Unity uses a string matching algorithm for speech recognition

This reprint draws on the code written by a big guy in our lab who wrote a game based on speech recognition.

After realizing the conversion of audio files into strings with Baidu Voice API, we started to develop specific functions for characteristic characters. But here are some problems first.

1. You can't expect every translation to be so accurate, or in other words, word for word.
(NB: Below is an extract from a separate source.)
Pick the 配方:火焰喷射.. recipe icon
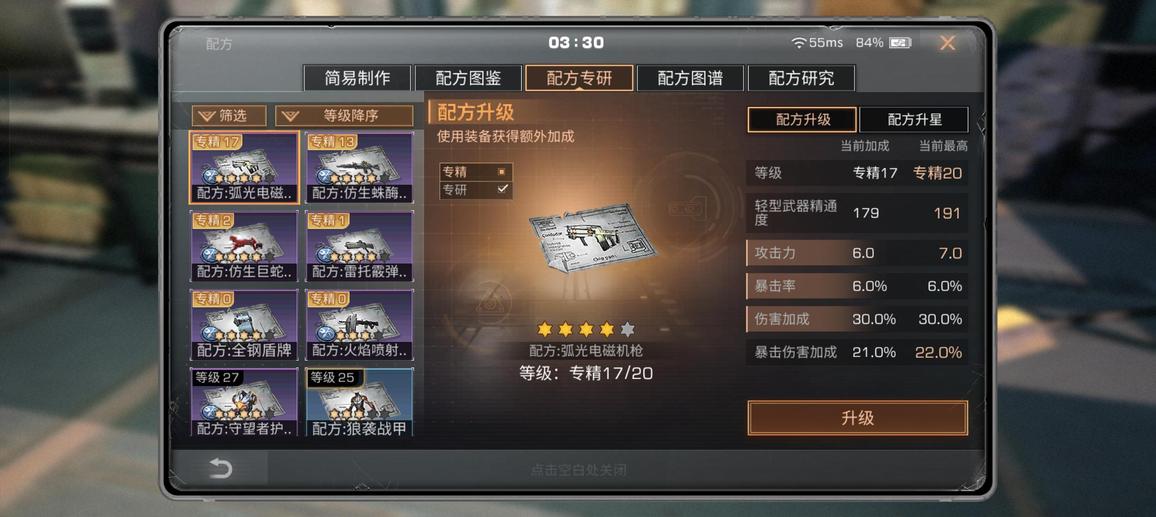The image size is (1156, 517). (360, 325)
2. Colloquial expressions often make a lot of sentences actually mean one thing.

      So it is not difficult for us to find the fact that if speech recognition is to be used, it is best not to map this correspondence one by one. For example, if I only recognize that the player said "attack", then let our game object If the corresponding operation is made, then the problem comes, what if the player actually said "attack", or a more colloquial expression, or said attack but was identified as "rooster", what should we do? Woolen cloth? Shouldn't this be done? This obviously doesn't work.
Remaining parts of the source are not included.